Consumerpedia

Revision as of 21:58, 30 March 2004 by 142.177.92.223 (talk) (Consumerium POV on Consumerpedia)

The Consumerpedia is a collaborative project to create a GFDL corpus resource specifically to enable moral purchasing. It will provide information that consumers need to develop strategies for engaging in moral purchasing and moral living, to evaluate the morality behind their purchases, and to locate enterprises or products they need.

It was initiated by DanKeshet and it runs MediaWiki and content is under GFDL so it can be useful as a gathering place for Company and Boycott info so that the Development Wiki can focus only on use cases that actually move us forward towards pilot projects.

http://www.channel1.com/users/dkesh/consumerpedia/index.php/Main_Page

relationship

Ideally, Consumerpedia would work so well that it could become the Research Wiki - pages would be XML imported to the Publish Wiki where they'd be turned into a Consumerium buying signal, get only a final touch up for legal and language/translation/simplicity concerns, and reflect the buying criteria the user wants. There'd be no work for "our own" Research Wiki to do!

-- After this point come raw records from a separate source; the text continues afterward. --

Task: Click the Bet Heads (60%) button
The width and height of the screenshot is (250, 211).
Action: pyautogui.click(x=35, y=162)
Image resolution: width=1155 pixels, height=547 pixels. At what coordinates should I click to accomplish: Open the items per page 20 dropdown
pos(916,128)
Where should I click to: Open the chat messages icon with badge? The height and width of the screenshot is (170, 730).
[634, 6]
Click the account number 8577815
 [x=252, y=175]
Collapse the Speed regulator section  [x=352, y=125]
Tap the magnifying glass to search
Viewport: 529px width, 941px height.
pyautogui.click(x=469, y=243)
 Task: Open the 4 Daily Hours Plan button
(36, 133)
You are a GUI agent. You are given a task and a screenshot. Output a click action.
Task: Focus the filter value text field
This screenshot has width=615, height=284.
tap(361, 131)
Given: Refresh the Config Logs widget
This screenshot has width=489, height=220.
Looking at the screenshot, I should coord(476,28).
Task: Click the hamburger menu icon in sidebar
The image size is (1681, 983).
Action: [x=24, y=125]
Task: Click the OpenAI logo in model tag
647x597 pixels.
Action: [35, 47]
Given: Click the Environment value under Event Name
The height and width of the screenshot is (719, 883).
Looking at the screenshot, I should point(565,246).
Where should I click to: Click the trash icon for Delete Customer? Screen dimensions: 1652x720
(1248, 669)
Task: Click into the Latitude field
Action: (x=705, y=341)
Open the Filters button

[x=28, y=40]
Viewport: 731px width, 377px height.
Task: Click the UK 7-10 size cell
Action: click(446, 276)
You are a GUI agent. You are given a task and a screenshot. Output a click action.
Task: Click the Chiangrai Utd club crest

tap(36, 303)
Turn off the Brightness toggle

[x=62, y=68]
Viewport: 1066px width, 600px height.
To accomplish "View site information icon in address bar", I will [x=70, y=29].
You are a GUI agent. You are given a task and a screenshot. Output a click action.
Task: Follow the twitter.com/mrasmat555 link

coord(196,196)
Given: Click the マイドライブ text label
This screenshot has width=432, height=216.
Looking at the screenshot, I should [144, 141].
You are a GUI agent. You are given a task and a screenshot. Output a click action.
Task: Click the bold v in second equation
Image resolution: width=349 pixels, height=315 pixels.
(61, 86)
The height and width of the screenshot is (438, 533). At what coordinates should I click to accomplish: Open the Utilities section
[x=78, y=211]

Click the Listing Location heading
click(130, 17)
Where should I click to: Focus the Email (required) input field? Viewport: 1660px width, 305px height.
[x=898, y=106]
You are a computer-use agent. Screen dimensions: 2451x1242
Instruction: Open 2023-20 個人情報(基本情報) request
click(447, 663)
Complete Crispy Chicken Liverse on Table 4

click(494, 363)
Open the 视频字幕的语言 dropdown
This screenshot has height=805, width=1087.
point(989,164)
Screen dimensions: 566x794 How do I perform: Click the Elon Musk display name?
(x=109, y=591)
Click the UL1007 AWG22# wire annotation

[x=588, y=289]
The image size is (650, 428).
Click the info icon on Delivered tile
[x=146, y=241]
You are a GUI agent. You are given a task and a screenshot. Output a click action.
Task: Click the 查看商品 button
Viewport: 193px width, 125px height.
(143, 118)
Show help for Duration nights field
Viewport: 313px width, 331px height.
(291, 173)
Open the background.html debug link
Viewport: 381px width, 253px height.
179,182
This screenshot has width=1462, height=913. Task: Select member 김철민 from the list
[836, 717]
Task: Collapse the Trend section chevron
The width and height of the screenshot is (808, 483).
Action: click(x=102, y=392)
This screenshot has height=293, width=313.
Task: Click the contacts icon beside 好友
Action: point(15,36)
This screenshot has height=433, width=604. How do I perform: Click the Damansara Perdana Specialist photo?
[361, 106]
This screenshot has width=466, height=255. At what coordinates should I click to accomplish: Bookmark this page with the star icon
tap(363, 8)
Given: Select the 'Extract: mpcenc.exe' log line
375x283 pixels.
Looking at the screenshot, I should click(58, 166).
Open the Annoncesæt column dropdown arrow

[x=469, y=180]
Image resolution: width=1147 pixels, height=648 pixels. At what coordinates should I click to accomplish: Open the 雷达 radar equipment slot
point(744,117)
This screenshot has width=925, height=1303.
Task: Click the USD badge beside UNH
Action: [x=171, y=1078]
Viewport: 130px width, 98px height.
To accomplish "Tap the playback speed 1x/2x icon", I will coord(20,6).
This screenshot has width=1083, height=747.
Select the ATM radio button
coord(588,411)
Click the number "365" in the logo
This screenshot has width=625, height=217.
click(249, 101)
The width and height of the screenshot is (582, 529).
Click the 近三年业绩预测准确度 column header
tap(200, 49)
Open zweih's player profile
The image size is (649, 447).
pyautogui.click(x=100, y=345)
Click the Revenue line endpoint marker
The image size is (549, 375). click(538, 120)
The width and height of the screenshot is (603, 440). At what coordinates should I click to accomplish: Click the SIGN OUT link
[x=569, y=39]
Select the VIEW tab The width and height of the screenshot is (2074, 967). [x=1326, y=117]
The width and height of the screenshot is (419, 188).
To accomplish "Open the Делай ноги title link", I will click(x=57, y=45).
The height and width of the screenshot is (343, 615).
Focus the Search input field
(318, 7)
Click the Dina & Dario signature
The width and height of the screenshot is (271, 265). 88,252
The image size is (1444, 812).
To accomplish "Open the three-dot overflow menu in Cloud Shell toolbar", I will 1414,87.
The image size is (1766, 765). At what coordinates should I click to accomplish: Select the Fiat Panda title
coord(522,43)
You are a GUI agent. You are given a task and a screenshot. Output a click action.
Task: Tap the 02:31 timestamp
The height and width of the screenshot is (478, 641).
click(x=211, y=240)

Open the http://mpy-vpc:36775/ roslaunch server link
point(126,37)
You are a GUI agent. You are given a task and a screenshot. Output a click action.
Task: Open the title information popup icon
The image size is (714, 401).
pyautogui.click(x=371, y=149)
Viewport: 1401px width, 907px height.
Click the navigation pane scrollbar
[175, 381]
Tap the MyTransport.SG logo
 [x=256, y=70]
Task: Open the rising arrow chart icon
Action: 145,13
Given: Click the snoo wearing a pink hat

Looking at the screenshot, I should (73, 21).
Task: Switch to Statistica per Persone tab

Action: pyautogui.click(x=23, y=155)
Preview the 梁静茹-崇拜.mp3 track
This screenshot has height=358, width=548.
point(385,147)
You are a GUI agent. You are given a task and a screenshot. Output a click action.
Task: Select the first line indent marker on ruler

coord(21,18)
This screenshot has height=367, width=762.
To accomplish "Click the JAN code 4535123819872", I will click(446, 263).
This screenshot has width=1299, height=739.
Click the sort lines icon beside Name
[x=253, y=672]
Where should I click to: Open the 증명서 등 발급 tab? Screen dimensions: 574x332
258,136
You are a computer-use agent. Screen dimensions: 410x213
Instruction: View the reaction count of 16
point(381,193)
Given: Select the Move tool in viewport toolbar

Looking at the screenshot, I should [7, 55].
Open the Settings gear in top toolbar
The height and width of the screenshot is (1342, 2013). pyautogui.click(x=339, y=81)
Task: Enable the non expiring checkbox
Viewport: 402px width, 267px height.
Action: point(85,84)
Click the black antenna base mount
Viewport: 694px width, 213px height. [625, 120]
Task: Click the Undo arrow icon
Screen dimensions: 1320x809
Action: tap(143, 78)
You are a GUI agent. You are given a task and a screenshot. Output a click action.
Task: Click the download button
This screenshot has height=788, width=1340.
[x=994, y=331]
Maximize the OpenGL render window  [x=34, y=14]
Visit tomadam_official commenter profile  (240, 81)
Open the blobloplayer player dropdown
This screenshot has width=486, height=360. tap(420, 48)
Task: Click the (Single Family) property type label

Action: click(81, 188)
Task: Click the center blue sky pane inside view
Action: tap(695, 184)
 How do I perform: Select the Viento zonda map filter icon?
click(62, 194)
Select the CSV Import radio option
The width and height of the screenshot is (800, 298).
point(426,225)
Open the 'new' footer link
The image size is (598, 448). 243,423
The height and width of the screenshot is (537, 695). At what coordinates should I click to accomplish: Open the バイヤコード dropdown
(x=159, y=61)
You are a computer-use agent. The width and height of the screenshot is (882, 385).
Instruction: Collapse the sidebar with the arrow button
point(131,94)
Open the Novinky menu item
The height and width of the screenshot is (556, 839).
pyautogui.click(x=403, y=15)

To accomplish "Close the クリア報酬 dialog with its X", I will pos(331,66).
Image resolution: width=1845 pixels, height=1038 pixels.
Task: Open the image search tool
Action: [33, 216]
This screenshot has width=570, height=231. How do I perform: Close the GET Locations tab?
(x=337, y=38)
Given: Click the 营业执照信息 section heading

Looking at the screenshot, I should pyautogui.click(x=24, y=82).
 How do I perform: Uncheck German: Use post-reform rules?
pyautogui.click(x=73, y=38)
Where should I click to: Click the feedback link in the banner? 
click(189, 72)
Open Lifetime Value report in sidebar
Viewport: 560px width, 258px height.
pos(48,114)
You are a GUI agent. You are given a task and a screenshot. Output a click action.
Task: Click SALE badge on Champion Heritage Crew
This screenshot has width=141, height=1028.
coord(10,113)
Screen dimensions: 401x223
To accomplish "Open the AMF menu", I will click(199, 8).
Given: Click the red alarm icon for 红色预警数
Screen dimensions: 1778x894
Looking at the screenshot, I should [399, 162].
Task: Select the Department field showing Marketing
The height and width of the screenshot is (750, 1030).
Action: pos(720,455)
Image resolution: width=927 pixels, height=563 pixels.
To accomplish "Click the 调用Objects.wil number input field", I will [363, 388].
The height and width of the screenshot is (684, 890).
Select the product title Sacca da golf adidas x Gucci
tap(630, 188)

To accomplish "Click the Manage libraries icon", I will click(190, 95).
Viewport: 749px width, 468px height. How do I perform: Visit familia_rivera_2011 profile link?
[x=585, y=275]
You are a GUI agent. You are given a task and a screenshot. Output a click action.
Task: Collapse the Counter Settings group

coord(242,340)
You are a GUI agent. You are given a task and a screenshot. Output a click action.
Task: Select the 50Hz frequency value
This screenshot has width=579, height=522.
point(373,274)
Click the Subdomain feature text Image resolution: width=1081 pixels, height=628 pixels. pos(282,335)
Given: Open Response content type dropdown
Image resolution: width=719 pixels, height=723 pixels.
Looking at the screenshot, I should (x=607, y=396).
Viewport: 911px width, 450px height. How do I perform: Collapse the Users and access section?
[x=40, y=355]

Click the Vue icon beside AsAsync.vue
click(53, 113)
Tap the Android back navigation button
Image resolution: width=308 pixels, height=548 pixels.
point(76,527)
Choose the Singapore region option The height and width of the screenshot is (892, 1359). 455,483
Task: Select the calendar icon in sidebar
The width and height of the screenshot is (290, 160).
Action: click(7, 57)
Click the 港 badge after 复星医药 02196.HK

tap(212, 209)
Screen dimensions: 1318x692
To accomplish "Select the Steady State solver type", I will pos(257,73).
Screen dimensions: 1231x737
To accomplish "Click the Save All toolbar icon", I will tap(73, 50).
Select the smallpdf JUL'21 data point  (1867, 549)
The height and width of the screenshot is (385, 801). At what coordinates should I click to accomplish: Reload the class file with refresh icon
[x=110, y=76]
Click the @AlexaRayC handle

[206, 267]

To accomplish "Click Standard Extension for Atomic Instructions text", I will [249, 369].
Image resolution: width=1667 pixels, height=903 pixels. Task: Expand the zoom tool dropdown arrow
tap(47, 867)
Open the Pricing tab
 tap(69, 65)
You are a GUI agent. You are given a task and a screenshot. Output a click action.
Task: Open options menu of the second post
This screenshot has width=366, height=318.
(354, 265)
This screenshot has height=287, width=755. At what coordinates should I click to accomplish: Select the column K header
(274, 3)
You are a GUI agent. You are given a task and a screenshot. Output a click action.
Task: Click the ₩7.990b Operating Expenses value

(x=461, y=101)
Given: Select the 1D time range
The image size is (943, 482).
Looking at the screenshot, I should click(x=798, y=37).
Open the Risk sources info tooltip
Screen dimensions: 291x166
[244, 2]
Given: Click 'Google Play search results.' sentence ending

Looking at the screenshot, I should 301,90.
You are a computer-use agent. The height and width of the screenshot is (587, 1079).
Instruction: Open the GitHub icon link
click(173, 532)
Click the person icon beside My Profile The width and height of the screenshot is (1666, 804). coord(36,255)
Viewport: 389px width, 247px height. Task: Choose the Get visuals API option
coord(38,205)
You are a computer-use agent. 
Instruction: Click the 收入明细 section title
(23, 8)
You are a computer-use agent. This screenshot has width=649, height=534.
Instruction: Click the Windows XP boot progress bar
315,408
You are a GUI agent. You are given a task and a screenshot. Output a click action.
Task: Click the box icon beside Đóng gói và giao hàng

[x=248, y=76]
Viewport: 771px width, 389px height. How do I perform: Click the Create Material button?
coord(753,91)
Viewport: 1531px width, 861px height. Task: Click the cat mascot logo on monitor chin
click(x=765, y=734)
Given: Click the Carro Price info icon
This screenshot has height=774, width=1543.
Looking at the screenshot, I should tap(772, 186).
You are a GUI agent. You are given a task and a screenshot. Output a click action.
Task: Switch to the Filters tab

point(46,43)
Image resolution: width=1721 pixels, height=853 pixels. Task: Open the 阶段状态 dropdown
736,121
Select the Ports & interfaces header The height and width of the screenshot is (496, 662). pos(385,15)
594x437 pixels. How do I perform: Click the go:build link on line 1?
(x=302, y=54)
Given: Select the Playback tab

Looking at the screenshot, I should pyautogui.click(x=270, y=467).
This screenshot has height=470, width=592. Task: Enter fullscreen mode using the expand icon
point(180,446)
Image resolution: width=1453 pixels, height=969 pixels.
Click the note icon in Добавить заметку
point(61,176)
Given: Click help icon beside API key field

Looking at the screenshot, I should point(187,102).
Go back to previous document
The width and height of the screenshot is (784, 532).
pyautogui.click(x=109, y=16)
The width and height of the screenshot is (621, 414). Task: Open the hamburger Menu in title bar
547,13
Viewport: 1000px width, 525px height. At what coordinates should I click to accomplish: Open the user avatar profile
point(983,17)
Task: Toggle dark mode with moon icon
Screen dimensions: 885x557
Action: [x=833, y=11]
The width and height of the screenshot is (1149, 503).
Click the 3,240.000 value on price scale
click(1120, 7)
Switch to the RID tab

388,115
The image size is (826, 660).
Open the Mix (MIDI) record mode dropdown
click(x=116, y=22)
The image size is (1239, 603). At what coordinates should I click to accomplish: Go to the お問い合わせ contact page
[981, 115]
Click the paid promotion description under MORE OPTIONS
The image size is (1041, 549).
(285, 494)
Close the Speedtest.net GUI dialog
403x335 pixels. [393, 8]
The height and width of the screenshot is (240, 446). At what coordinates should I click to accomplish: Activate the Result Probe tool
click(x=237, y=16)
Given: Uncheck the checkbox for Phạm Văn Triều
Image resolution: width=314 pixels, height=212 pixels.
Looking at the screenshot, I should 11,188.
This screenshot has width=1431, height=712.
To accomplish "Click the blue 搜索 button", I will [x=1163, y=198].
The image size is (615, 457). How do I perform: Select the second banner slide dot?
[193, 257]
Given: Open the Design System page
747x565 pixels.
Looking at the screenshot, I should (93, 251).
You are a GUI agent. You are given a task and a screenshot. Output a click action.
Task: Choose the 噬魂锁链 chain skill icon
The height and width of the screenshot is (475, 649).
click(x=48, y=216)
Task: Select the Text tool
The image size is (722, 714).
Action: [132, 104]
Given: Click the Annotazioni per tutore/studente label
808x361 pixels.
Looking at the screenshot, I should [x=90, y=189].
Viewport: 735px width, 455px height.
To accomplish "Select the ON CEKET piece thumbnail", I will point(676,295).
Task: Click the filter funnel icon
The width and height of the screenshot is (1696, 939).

This sounds wonderful, but it's a fantasy. Without more structure and extremely consistent naming, it's going to be impossible to tell which companies or products are violating what criteria. The Consumerium:intermediate pages are supposed to standardize that data in the Research Wiki. So, very likely, the best cases where we don't need it at all, aren't realistic, they're just visions worth working towards but not to be expected as an outcome.

Much more likely, Consumerpedia, Recyclopedia, Disinfopedia and Wikipedia will all serve in parallel as GFDL text corpus sources, and only limited standards will be applied in them all, hopefully based on terms and mandatory labels and comprehensive outcome names (like deforestation, slavery, ape extinction) that are already titles of articles in GFDL corpus. Deviating from such standard terms is a disaster, as, it makes it impossible to tell which buying criteria are being violated! So, it's worth every effort to keep all four major sources in line, and to work hard to translate these terms consistently into all other languages (so far, only a concern at Wikipedia)

convergence

We all seem to agree that a close relationship is desirable. Convergence is far simpler if some basic conventions are followed very early, and some essential concepts have the same names everywhere: buying criteria, comprehensive outcome, economic choice, moral purchasing, political consumerism, fair trade, safe trade, and externalities like deforestation, extinction, slavery, etc.

From Consumerpedia point of view, different GFDL corpus might well be appropriate, and they might not always converge with those of Consumerium itself. But, it's easier to track that by making sure that en: Consumerpedia: "we",en: Consumerpedia: "Policy" and en: Consumerpedia: "itself" have the usual meanings. An interwiki link standard would be handy about now!

However, they need to get off on the right foot: Gus Kouwenhoven (perhaps CIV should be high on the investigation priorities list. If after all that work you're still buying from Gus via CIV, then, Consumerpedia will just be an enemy projects that distracts and distorts the reality.

near-convergence

Consumerium Service access that doesn't need worn devices could all happen through Consumerpedia if they converged perfectly on definitions of some concepts:

We must at least share comprehensive outcome and economic choice and very exact descriptions of externalities is a real mistake. It's going to take work to get everyone agreeing on all that! But without it, you have no consensus about what is actually worth documenting about a company, no standard terms to use, "what links here" becomes useless, and etc.

managing

They don't have a lot of wiki management problems yet. The above are the minimum required to achieve at least near-convergence. Other structural stuff like best cases, worst cases, user stories, etc., trolls leave to you to manage. It's probably best to avoid that structure for now - it only starts to matter once there is a very rigorous mission, that fails easily, or, far too many people involved. 'Consumerpedia isn't there.

Beware in particular if Angela gets involved. She'll kill it in ten minutes if she gets sysop status, and you will never be able to use one scrap of what's at Consumerpedia to create a Consumerium:intermediate page or ever affect a Consumerium buying signal. She is absolute poison to projects that have to work from actual user buying criteria.